* [PATCH RFC v2 0/4] Patches to avoid reporting conversion changes.
@ 2010-04-25 16:29 Henrik Grubbström (Grubba)
2010-04-25 16:29 ` [PATCH RFC v2 1/4] sha1_file: Added index_blob() Henrik Grubbström (Grubba)
` (3 more replies)
0 siblings, 4 replies; 5+ messages in thread
From: Henrik Grubbström (Grubba) @ 2010-04-25 16:29 UTC (permalink / raw)
To: git; +Cc: Henrik Grubbström
This is the second go at having the git index keep track of the
conversion mode and corresponding normalized blob sha1 for files.
Since last time the diff behaviour patch has been removed, and
with it the need for storing of the normalized blob and thus
the gc patch. Some basic test cases have been added.
Thanks to Junio C Hamano for the suggestion and some of the tests.
Henrik Grubbström (Grubba) (4):
sha1_file: Added index_blob().
cache: Added ce_norm_sha1() and related cache_entry fields.
cache: Added index extension "NORM".
t/t0021: Test that conversion changes are detected.
cache.h | 22 ++++++++++++++++
convert.c | 31 +++++++++++++++++++++++
read-cache.c | 66 +++++++++++++++++++++++++++++++++++++++++++------
sha1_file.c | 19 ++++++++++++++
t/t0021-conversion.sh | 50 +++++++++++++++++++++++++++++++++++++
5 files changed, 180 insertions(+), 8 deletions(-)
^ permalink raw reply [flat|nested] 5+ messages in thread
* [PATCH RFC v2 1/4] sha1_file: Added index_blob().
2010-04-25 16:29 [PATCH RFC v2 0/4] Patches to avoid reporting conversion changes Henrik Grubbström (Grubba)
@ 2010-04-25 16:29 ` Henrik Grubbström (Grubba)
2010-04-25 16:29 ` [PATCH RFC v2 2/4] cache: Added ce_norm_sha1() and related cache_entry fields Henrik Grubbström (Grubba)
` (2 subsequent siblings)
3 siblings, 0 replies; 5+ messages in thread
From: Henrik Grubbström (Grubba) @ 2010-04-25 16:29 UTC (permalink / raw)

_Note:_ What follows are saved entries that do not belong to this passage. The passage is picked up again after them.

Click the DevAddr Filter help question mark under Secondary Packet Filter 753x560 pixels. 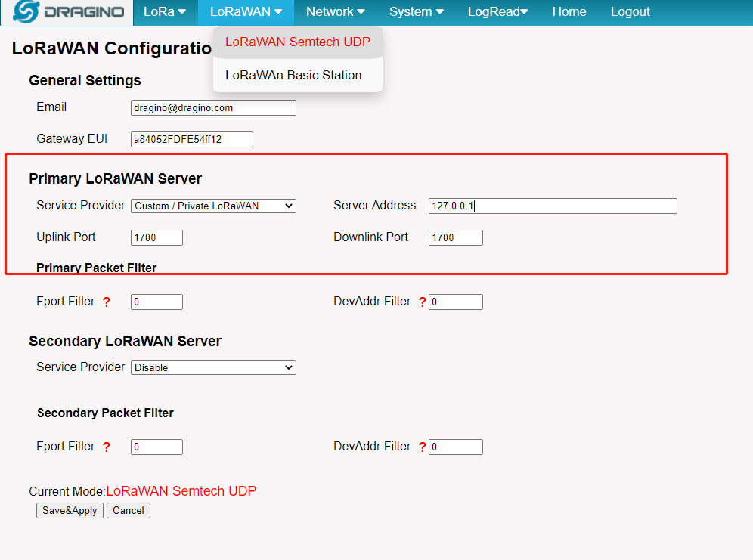coord(422,447)
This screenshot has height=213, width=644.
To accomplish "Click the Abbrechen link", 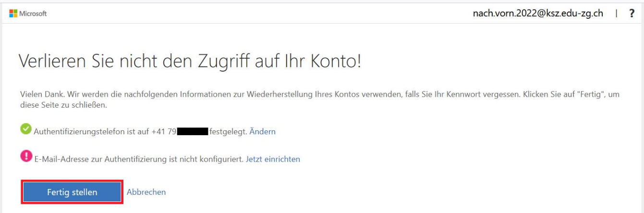I will [x=146, y=192].
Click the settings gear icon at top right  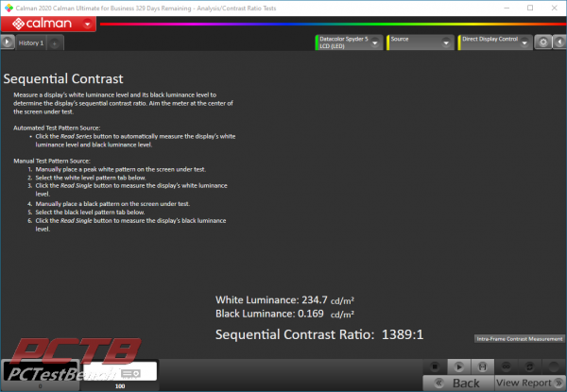(x=542, y=43)
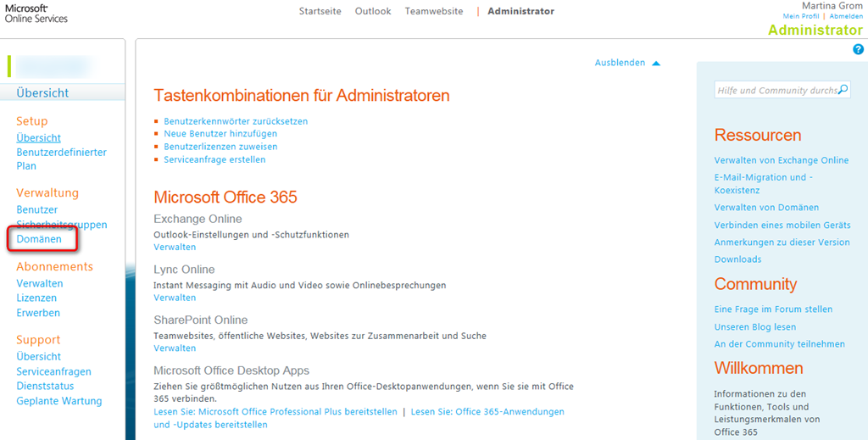
Task: Click the search magnifier icon
Action: click(x=843, y=90)
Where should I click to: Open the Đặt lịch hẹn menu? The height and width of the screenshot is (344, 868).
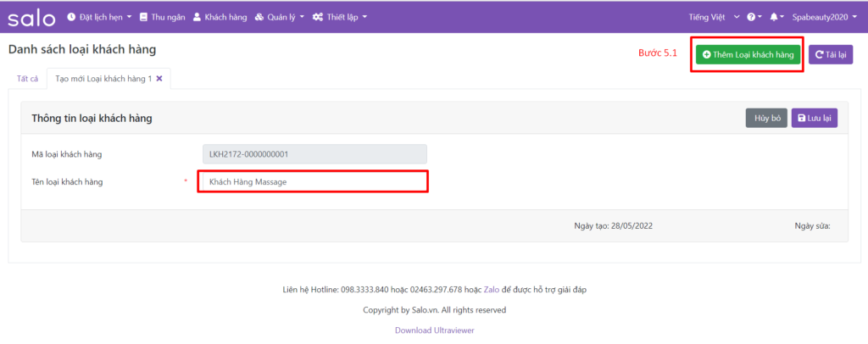99,17
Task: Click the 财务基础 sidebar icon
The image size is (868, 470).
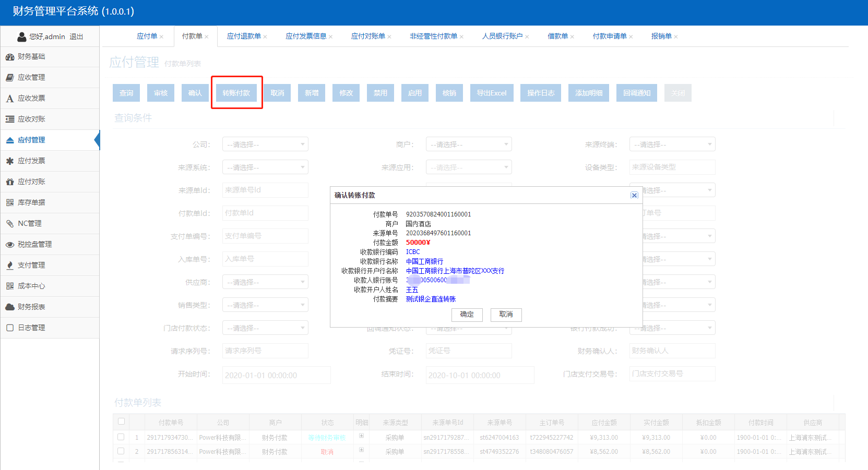Action: click(9, 57)
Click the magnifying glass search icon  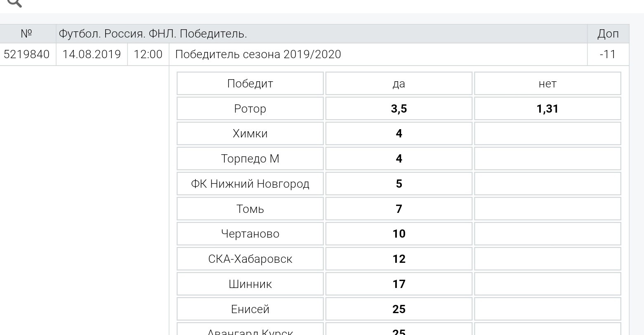click(14, 2)
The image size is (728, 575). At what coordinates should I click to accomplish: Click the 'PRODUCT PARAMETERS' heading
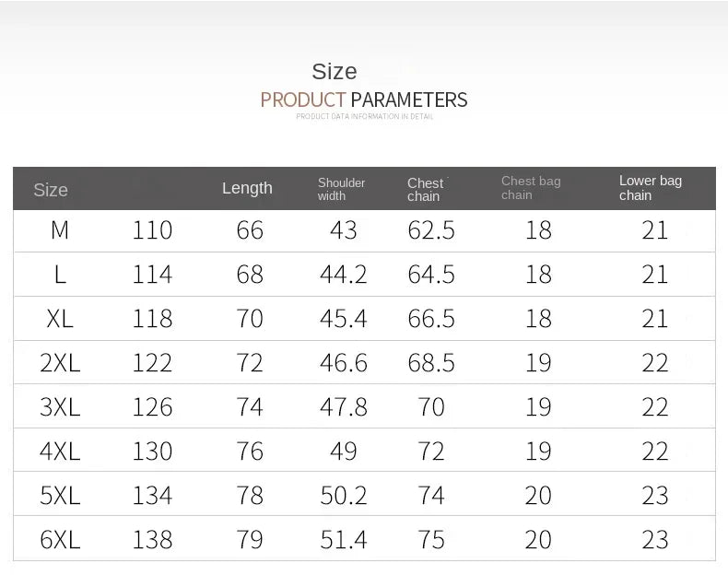(364, 100)
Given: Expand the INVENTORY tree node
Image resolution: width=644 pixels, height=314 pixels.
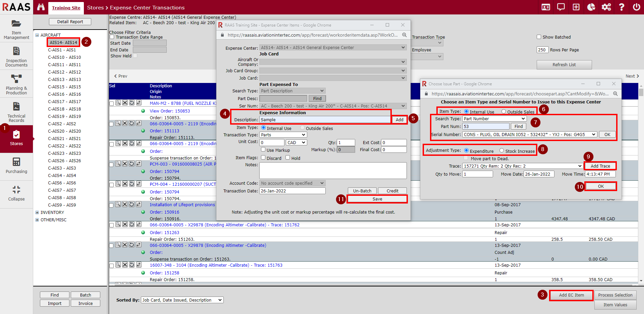Looking at the screenshot, I should (x=37, y=212).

To: git; +Cc: Henrik Grubbström
When conversion attributes have changed, it
is useful to be able to easily reconvert an
existing blob.
Signed-off-by: Henrik Grubbström <grubba@grubba.org>
---
No changes since v1.
cache.h | 1 +
sha1_file.c | 19 +++++++++++++++++++
2 files changed, 20 insertions(+), 0 deletions(-)

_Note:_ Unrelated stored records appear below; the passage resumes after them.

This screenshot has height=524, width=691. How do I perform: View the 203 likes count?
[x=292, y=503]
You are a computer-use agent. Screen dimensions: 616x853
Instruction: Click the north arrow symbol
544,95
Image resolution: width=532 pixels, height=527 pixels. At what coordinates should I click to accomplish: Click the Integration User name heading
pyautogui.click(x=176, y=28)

diff --git a/cache.h b/cache.h
index 5eb0573..1fe2d7d 100644
--- a/cache.h
+++ b/cache.h
@@ -494,6 +494,7 @@ extern int ie_match_stat(const struct index_state *, struct cache_entry *, struc
extern int ie_modified(const struct index_state *, struct cache_entry *, struct stat *, unsigned int);
extern int ce_path_match(const struct cache_entry *ce, const char **pathspec);
+extern int index_blob(unsigned char *dst_sha1, const unsigned char *src_sha1, int write_object, const char *path);
extern int index_fd(unsigned char *sha1, int fd, struct stat *st, int write_object, enum object_type type, const char *path);
extern int index_path(unsigned char *sha1, const char *path, struct stat *st, int write_object);
extern void fill_stat_cache_info(struct cache_entry *ce, struct stat *st);
diff --git a/sha1_file.c b/sha1_file.c
index ff65328..c162321 100644
--- a/sha1_file.c
+++ b/sha1_file.c
@@ -2434,6 +2434,25 @@ static int index_mem(unsigned char *sha1, void *buf, size_t size,
#define SMALL_FILE_SIZE (32*1024)
+int index_blob(unsigned char *dst_sha1, const unsigned char *src_sha1,
+ int write_object, const char *path)
+{
+ void *buf;
+ unsigned long buflen = 0;
+ int ret;
+
+ memcpy(dst_sha1, src_sha1, 20);
+ buf = read_object_with_reference(src_sha1, typename(OBJ_BLOB),
+ &buflen, dst_sha1);
+ if (!buf)
+ return 0;
+
+ ret = index_mem(dst_sha1, buf, buflen, write_object, OBJ_BLOB, path);
+ free(buf);
+
+ return ret;
+}
+
int index_fd(unsigned char *sha1, int fd, struct stat *st, int write_object,
enum object_type type, const char *path)
{
--
1.7.0.4.369.g81e89
^ permalink raw reply related [flat|nested] 5+ messages in thread
* [PATCH RFC v2 2/4] cache: Added ce_norm_sha1() and related cache_entry fields.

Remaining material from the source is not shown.